In today's big data era, the value of data can be imagined. Sometimes in order to test, we need to simulate the real environment, but we can't directly use the real data, so we need to make some data.
Compared with Excel, I still think Python makes such "virtual" data more time-saving and labor-saving.
[note] submit the technical exchange group at the end of the document
Mobile phone name: the boss asked to simulate a batch of data for project experiments. Because some real data can not be displayed, I need to simulate some data, including: name, location, address, phone number, ID number, date of birth, email, etc.

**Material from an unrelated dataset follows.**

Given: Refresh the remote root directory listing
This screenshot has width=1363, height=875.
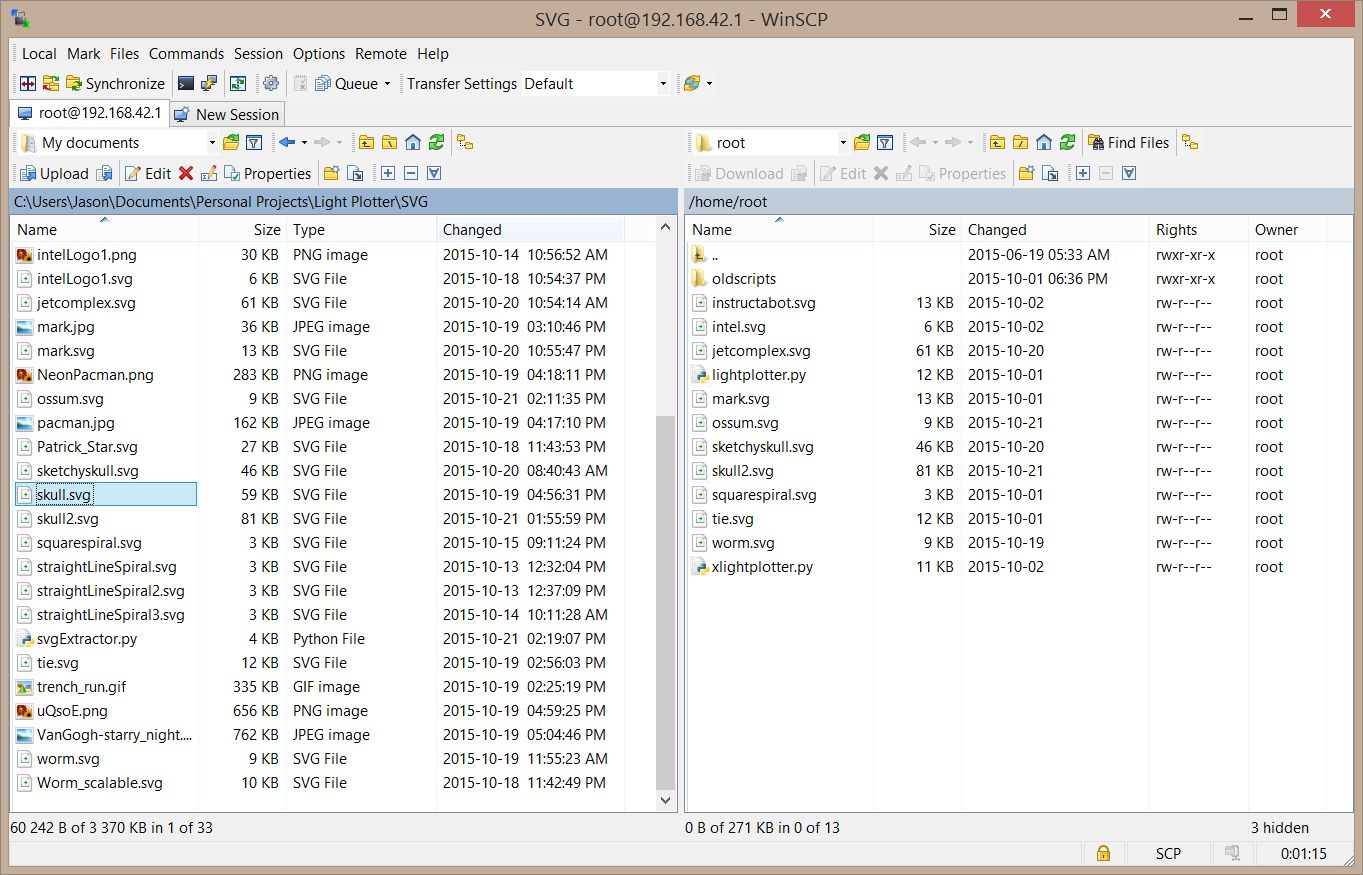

Of course, this batch of data must be written into Excel and handed over to the boss at one time. So, such a demand, will you do it?
Actual combat: simulate 1w pieces of data written into Excel
Before talking about the foundation, let's go directly to the actual combat to let you experience how to write the generated simulation data into the Excel file.
from faker import Faker import pandas as pd fake = Faker(["zh_CN"]) Faker.seed(0) def get_data(): key_list = ["full name","Detailed address","Province","cell-phone number","ID number","date of birth","mailbox"] name = fake.name() address = fake.address() province = address[:3] number = fake.phone_number() id_card = fake.ssn() birth_date = id_card[6:14] email = fake.email() info_list = [name,address,province,number,id_card,birth_date,email] person_info = dict(zip(key_list,info_list)) return person_info df = pd.DataFrame(columns=["full name","Detailed address","Province","cell-phone number","ID number","date of birth","mailbox"]) for i in range(10000): person_info = [get_data()] df1 = pd.DataFrame(person_info) df = pd.concat([df,df1]) df.to_excel("Analog data.xlsx",index=None)
The results are as follows:
Python library explanation
How to use such an easy-to-use Python library?
We can directly use the following code to complete the installation of this library.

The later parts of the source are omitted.